Wednesday, December 7, 2016

GARDEN FLOWER BEDS ALMOST DONE

Another project to check off the 2016 list of things to do and with just a few weeks left, ha.  Well, I guess since they aren't filled with soil and flowers, they are only HALF done so I can't check it off COMPLETELY just yet, it will have to roll over to 2017's list.








This is the front side of the fenced in garden area. We have been wanting to put in some flower beds along the front of the garden like I did LAST YEAR at the front corner of the house.  Since I'm off the Zen Machine (riding mower)  this time of year, and in the last weekend before the rains of the last few days, I decided to tackle this project.  











Here they are finished.  They are 16 feet long each (so 32 feet total) and about 2 1/2 feet wide.  I got them all leveled and dug in, that's always the hardest part, especially making them level so that from a distance, they look right.
Flower beds on each side of gate
I need to put some cardboard in the bottom and add some good soil/compost mix in there and they'll be ready for some flowers by next Spring.  We're thinking of some knockout roses spaced apart (though not sure if the roses will get too big) and inter-planting with annuals like marigolds and snapdragons.  We don't want anything that will get too big and out of control, we definitely would like to keep it simple but colorful, looking to some of our past inspiration photos for, well, inspiration!

 This might just be the last project I can get done before the end of the year.  Slowly but surely, it's coming along! 

Any suggestions for plantings for next Spring?  
Would 'mint' be too invasive?  
Perhaps some perennial herbs like rosemary?  
Thoughts?


38 comments:

Colleen said...

Mint can be very invasive. To keep mint in check use a deep barrier or plant in container. https://bonnieplants.com/growing/growing-mint/

You can plant bulbs now for early Spring blooming.

Zinnas are also a good flower to plant besides your marigolds, etc..
Whatever you decide to plant just make sure they have all the same water requirements as well as lighting.

https://www.google.com/search?q=summer+blooming+bulbs&sa=X&biw=1536&bih=802&tbm=isch&tbo=u&source=univ&ved=0ahUKEwip6--Bt-LQAhXhjVQKHU-YAAAQsAQI0AE

Anonymous said...

Ooh such potential!!! Woo hoo!!!

Elephant's Child said...

Looking good.
Mint is thirty - and invasive.
Standard roses would look good, and you can plant things under them too.
And a gardeners work is never done.

MargaretP said...

Great job, almost ready to put to bed for the winter freeze.
Roses need good air circulation or they get black spot so be very careful what you plant around them.
Herbs not too far from the kitchen are a good idea, rosemary can grow to quite a big bush and take up an area of about 4feet. There are a few different types of rosemary so it might be good to put in a couple and see what you like if it is a favourite herb used often.

■ **PARTS OF THE EXERCISE**
1. Reproduce the garden flower bed post word for word from "Anonymous said..." to "the winter freeze.".
2. Take the garden flower bed post further, beginning after its final line.

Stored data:
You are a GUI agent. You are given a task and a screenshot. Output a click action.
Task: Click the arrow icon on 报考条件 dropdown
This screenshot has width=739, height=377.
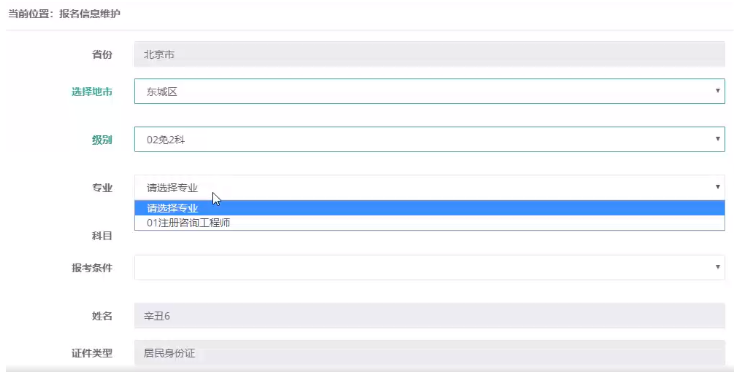pyautogui.click(x=717, y=267)
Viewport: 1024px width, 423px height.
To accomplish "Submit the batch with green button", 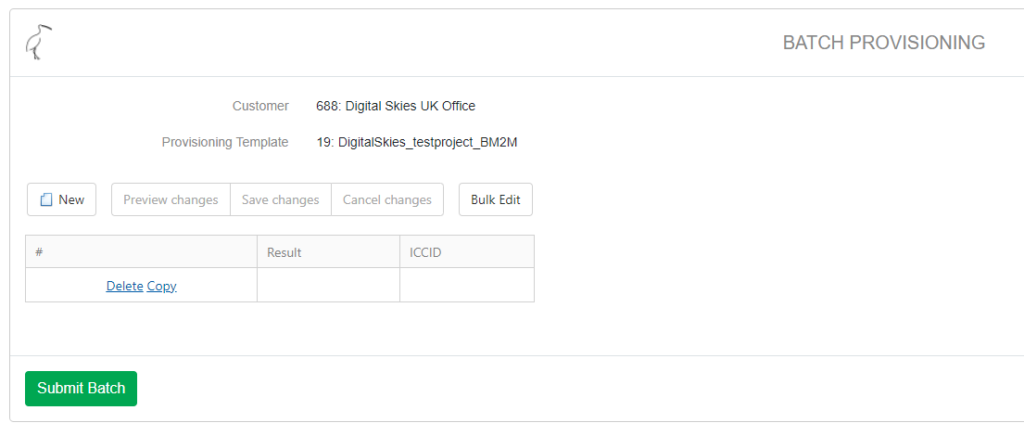I will (81, 388).
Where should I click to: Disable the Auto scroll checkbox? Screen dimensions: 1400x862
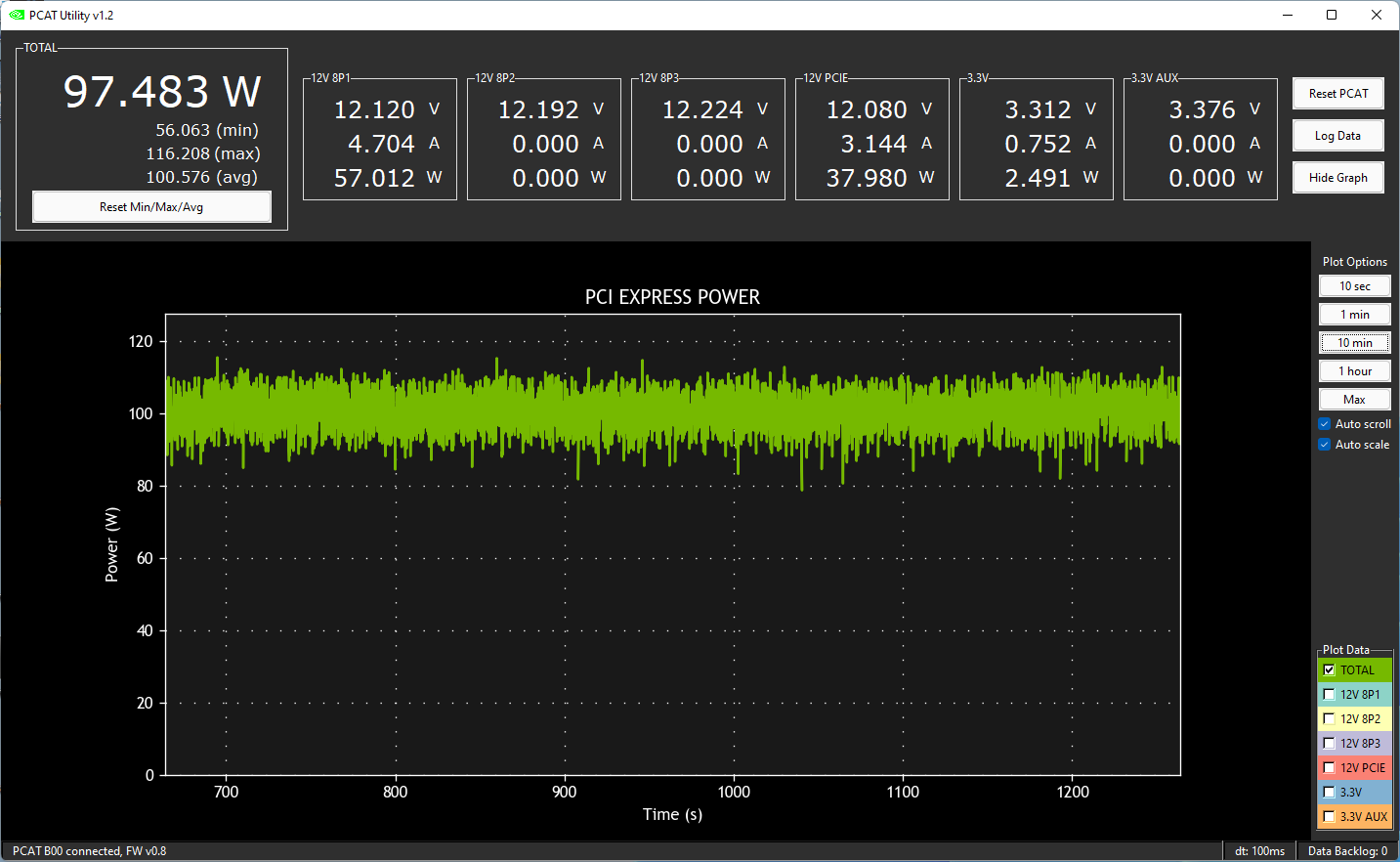click(1325, 424)
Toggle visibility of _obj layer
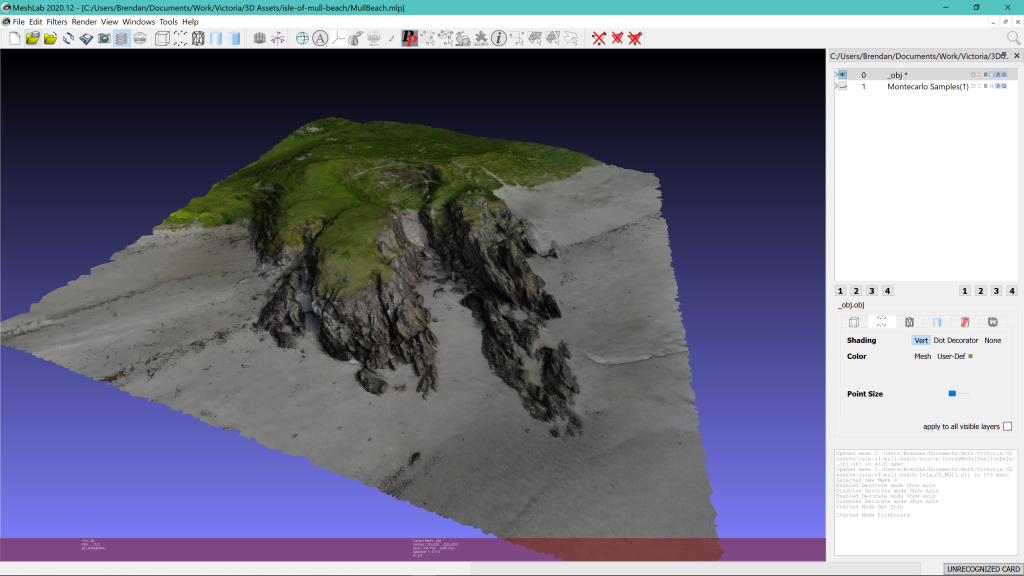 click(842, 75)
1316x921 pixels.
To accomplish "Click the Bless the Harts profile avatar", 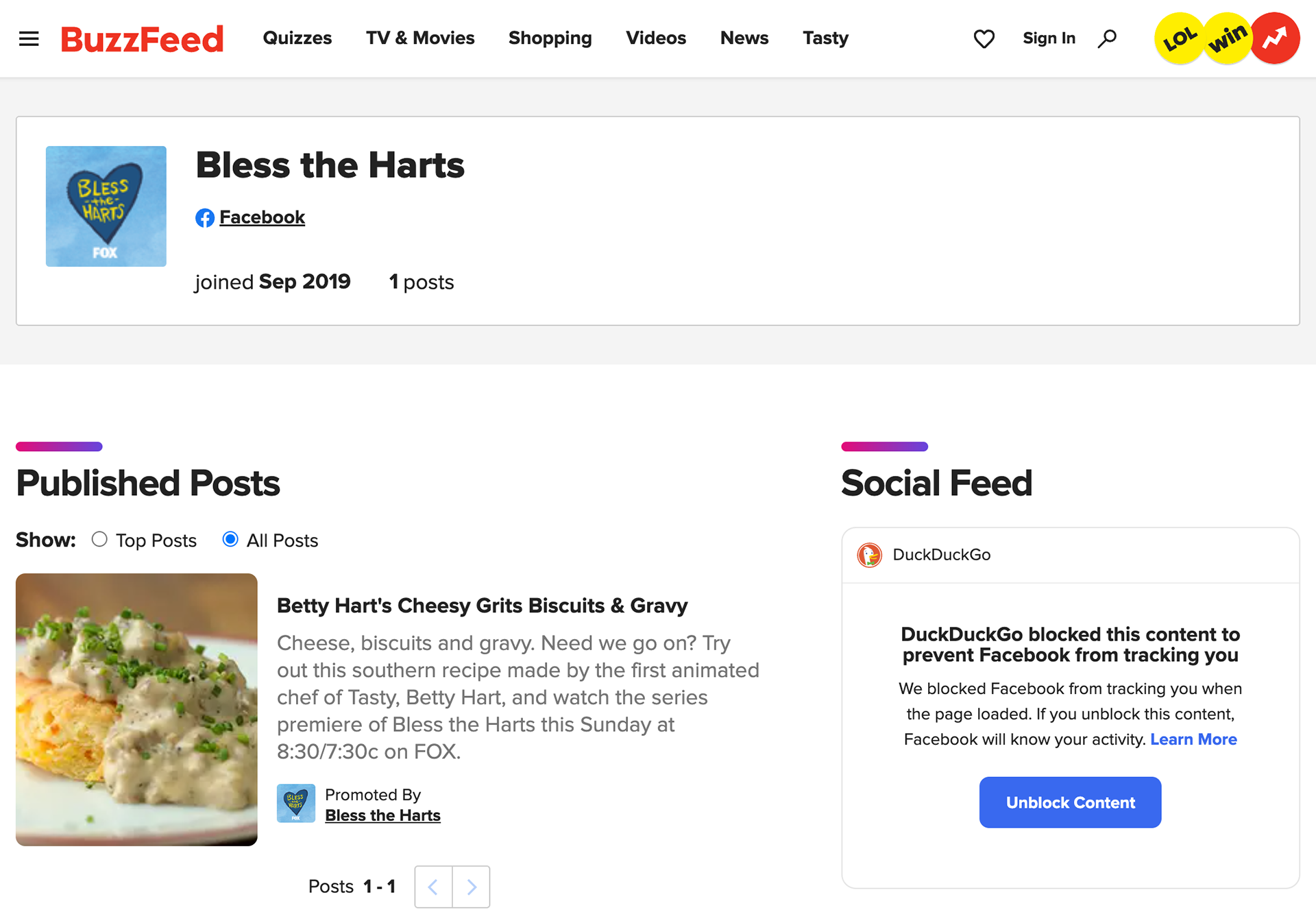I will [x=106, y=206].
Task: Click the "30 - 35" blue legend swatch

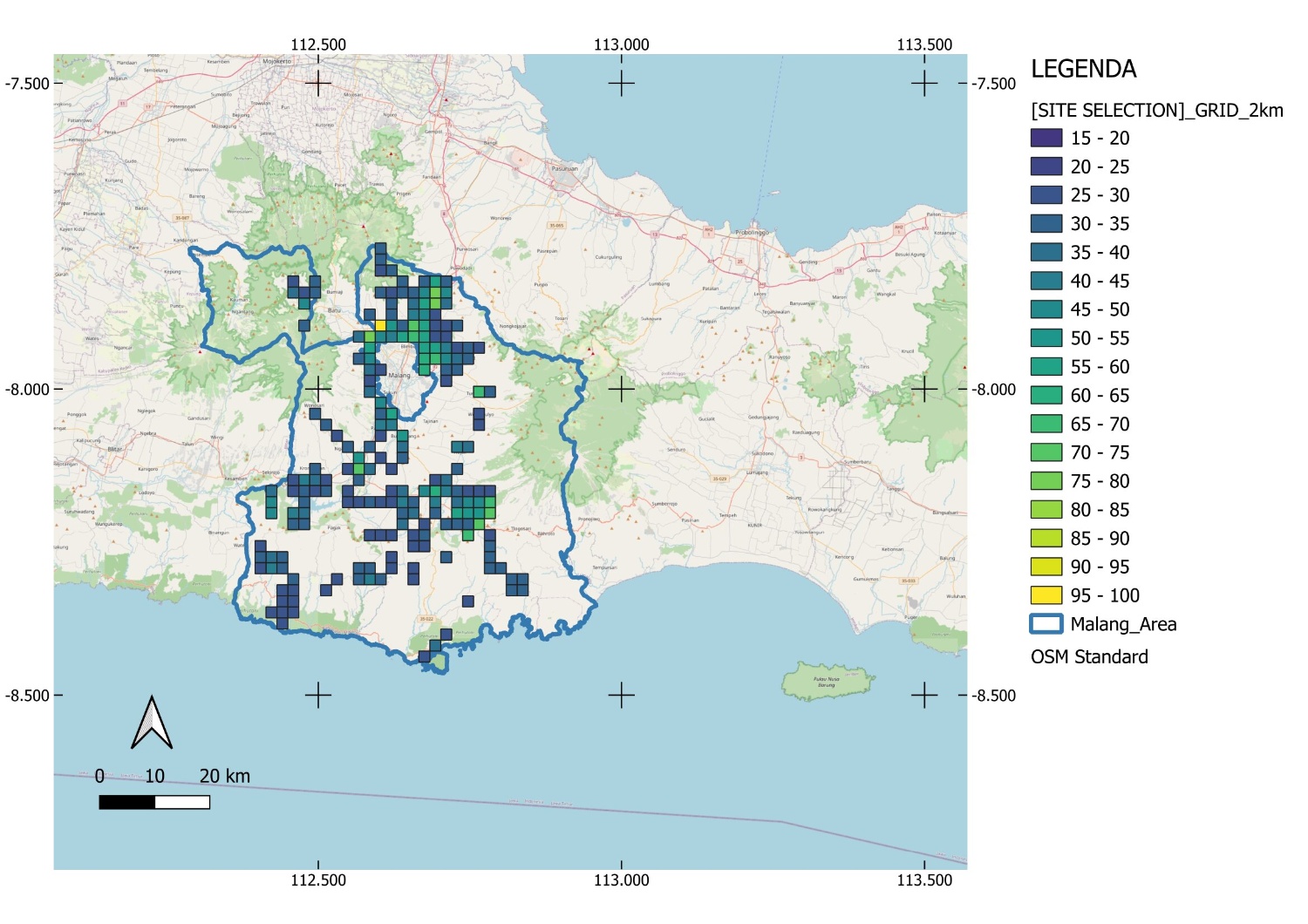Action: tap(1046, 224)
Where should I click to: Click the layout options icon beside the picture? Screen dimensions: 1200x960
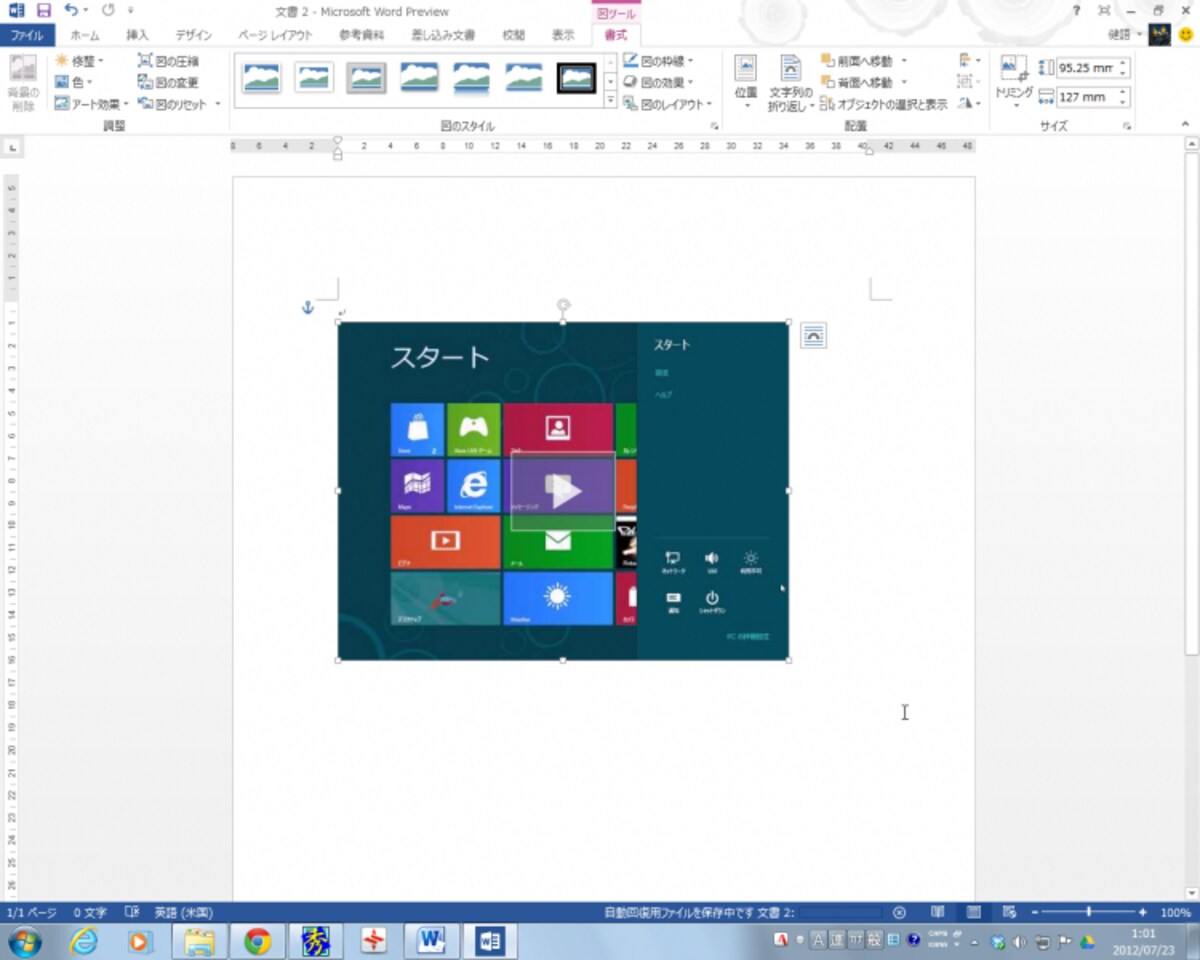coord(814,337)
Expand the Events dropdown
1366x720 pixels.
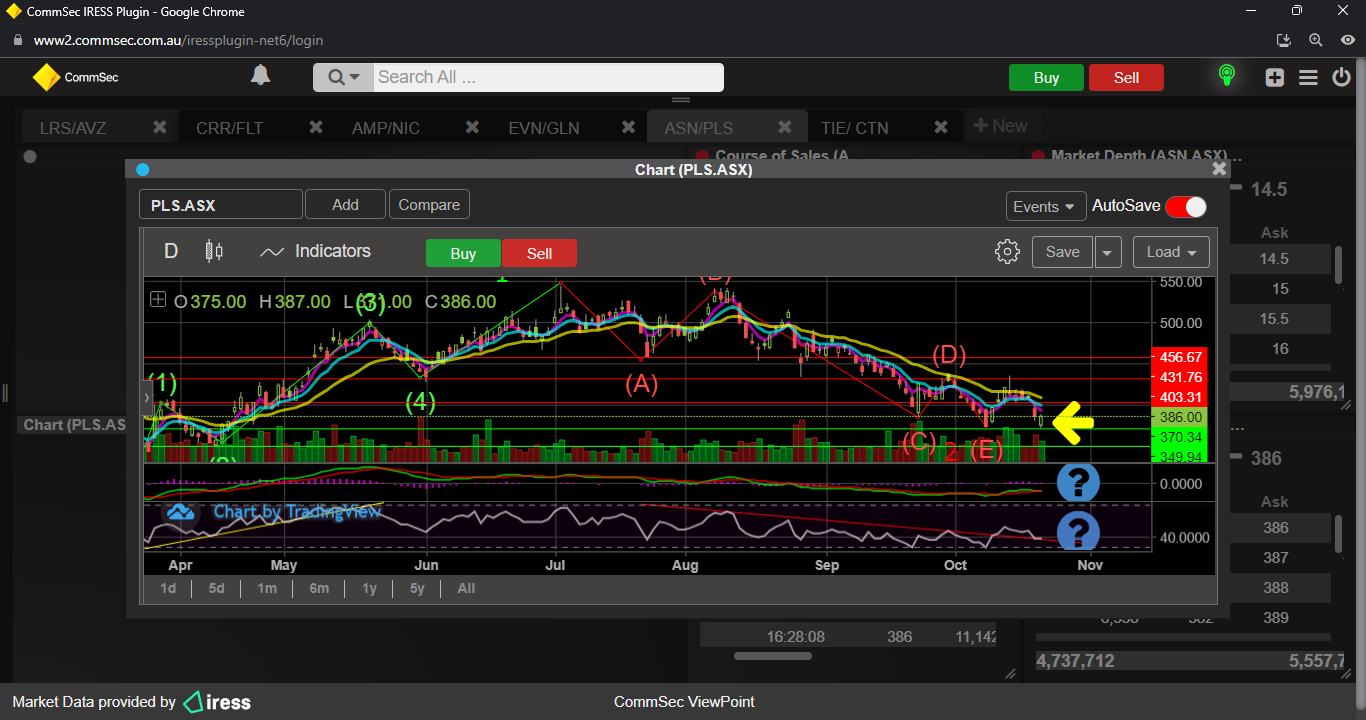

■ **RESPONSES PER TASK**
1.
Anonymous said...

Ooh such potential!!! Woo hoo!!!

Elephant's Child said...

Looking good.
Mint is thirty - and invasive.
Standard roses would look good, and you can plant things under them too.
And a gardeners work is never done.

MargaretP said...

Great job, almost ready to put to bed for the winter freeze.

2.
I tried a herb called "year round basil" to use making pesto, I really didn't like the taste at all but it may be ok for cooking, I left it to grow as it is loaded with small purple flowers nearly all year and the bees loooove it.
Have fun deciding what to plant, sometimes you can get good strong healthy plants at a farmers market rather than a nursery or a store.

Sharon in Surrey said...

Beware of a lot of the herbs - once planted, they will escape & grow EVERYWHERE. I like that but many don't. Beware of Fennel, Mint, Lemon Balm & all perennial Italian spices such as Oregano - once planted, it will take over the neighborhood. If you want small & colorful, most Annuals do well - I love Coleus with it's rainbow leaves, Marigolds, Pansies, Impatiens - even Spider plants grow well & fill up the area. You can either take them in for the winter - my Mom did that with Begonias - or snip cuttings or babies to be planted next year. Is your spot sunny all day or shady in the afternoon?? If it's shady in the afternoon, you could add a Hosta's colorful foliage or bush fuchsias. I have both on the west - HOT - side of my yard. They're in large containers against the BACK of the covered patio where they get direct sun after 5 in the summer. I love the colored foliage - one is BLUE!!

donna baker said...

Mint will take over the beds and will be hard to get rid of. Roses will be beautiful with lots of sun. Myself, I like edibles but lavender and roses, well, you can't go wrong.

Anne in the kitchen said...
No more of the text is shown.